**DATASET EXCERPTS**:
----------
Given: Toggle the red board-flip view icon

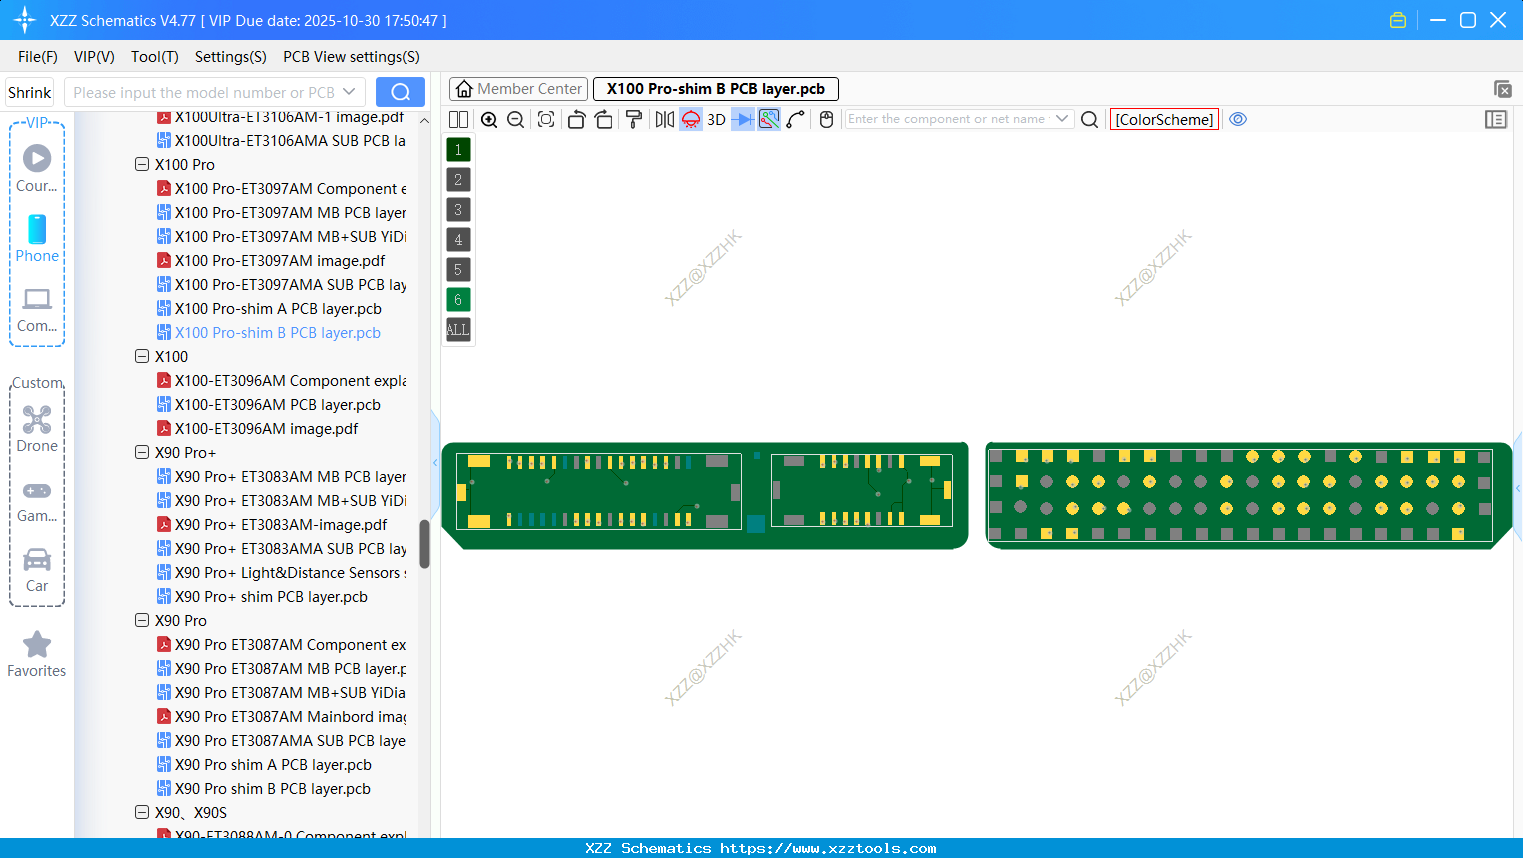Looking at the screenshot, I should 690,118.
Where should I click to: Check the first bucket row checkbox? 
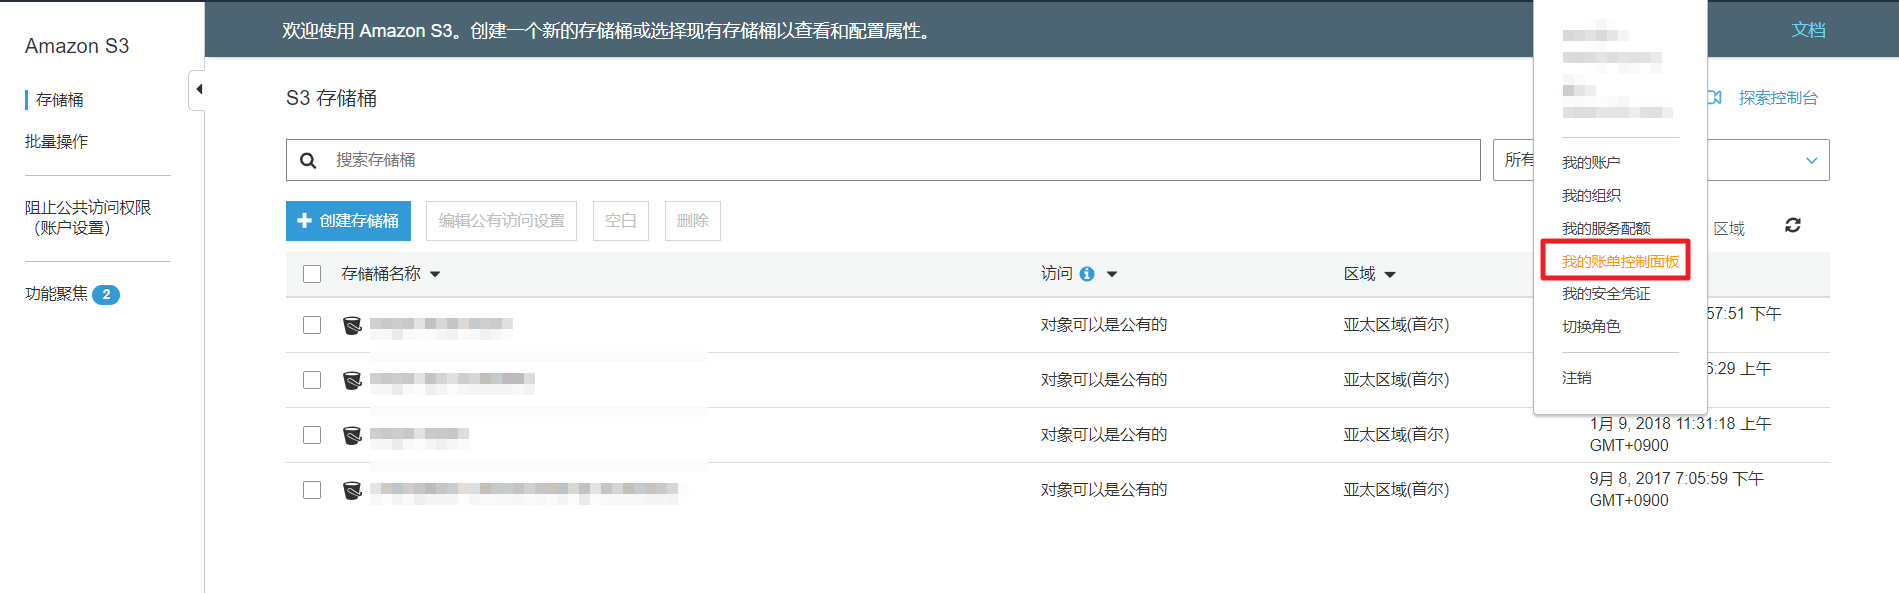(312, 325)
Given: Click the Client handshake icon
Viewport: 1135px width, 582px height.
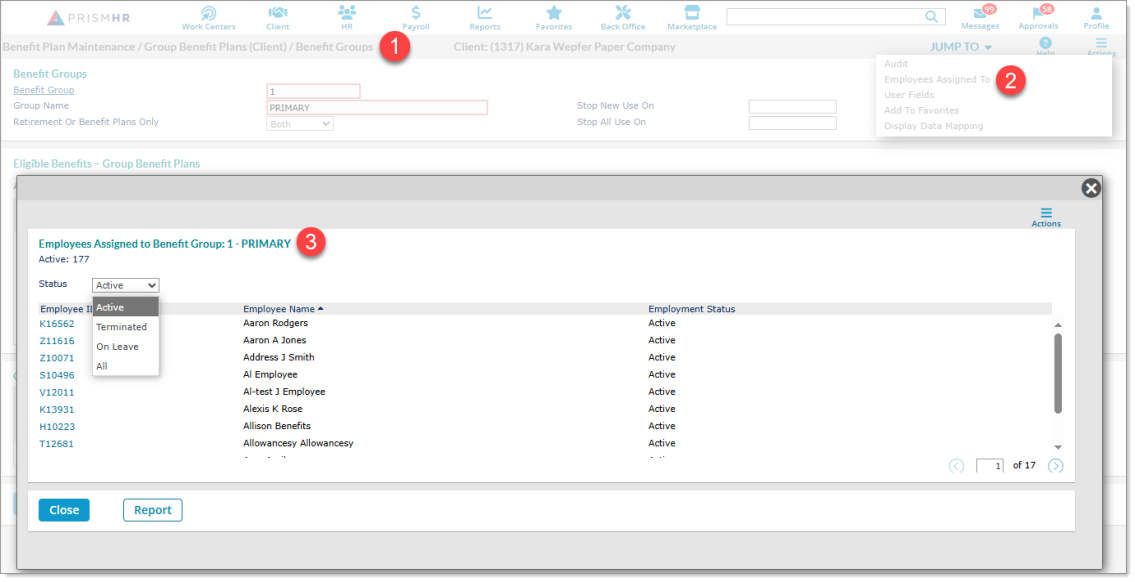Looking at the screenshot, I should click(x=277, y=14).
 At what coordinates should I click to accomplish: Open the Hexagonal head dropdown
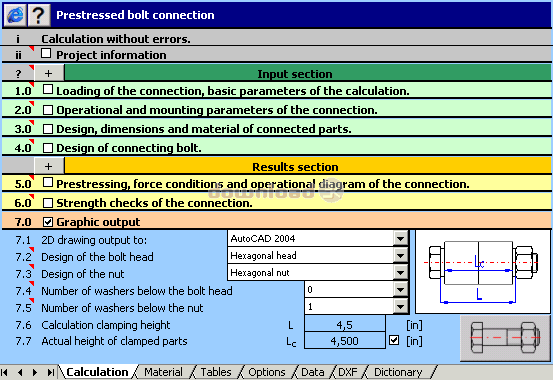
----------
**HOW TO COMPLETE THIS TASK**:
Only exact copies are wanted here. Write out the lines from the one containing "Viewport: 1135px width, 582px height." through the end of the material and no others, omitting all pictures.

**REPLY**:
Viewport: 1135px width, 582px height.
Looking at the screenshot, I should click(x=277, y=14).
 At what coordinates should I click to accomplish: Open the Hexagonal head dropdown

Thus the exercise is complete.